AVAILABLE DATA below:

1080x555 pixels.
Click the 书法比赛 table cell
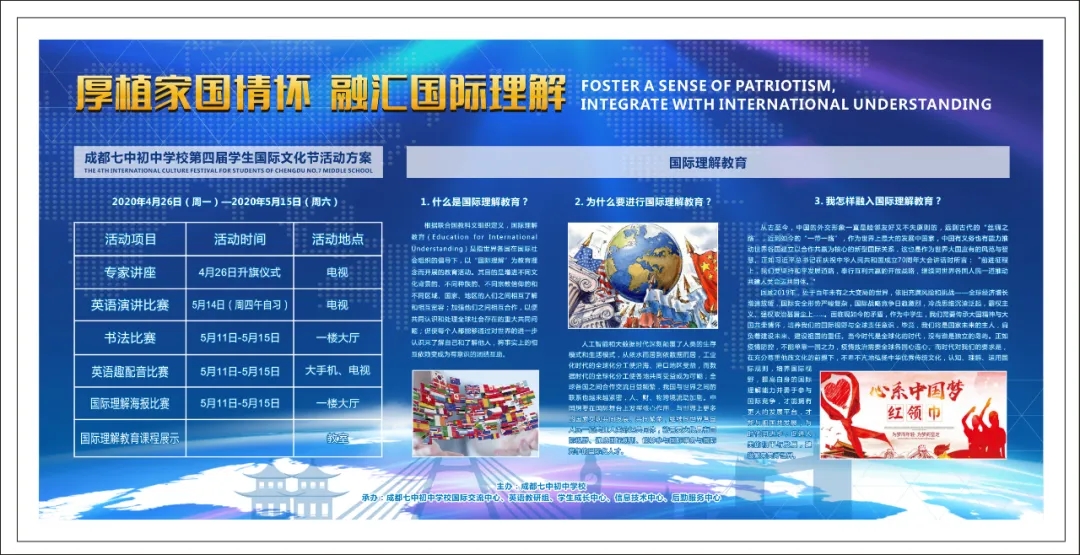(x=131, y=338)
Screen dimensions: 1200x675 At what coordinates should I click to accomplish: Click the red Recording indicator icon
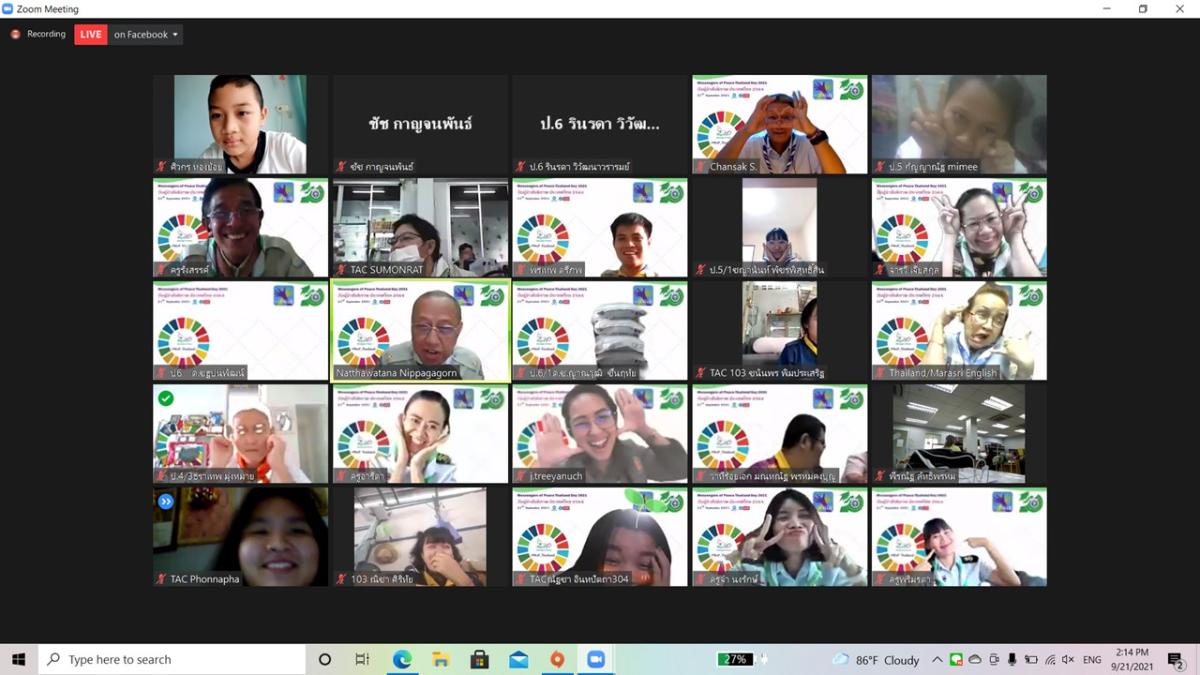[15, 34]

End of AVAILABLE DATA.

TO DO: Restate the entries verbatim, without pictures.

SOLUTION FOR THIS PROBLEM:
1080x555 pixels.
Click the 书法比赛 table cell
(x=131, y=338)
Screen dimensions: 1200x675 At what coordinates should I click to accomplish: Click the red Recording indicator icon
[15, 34]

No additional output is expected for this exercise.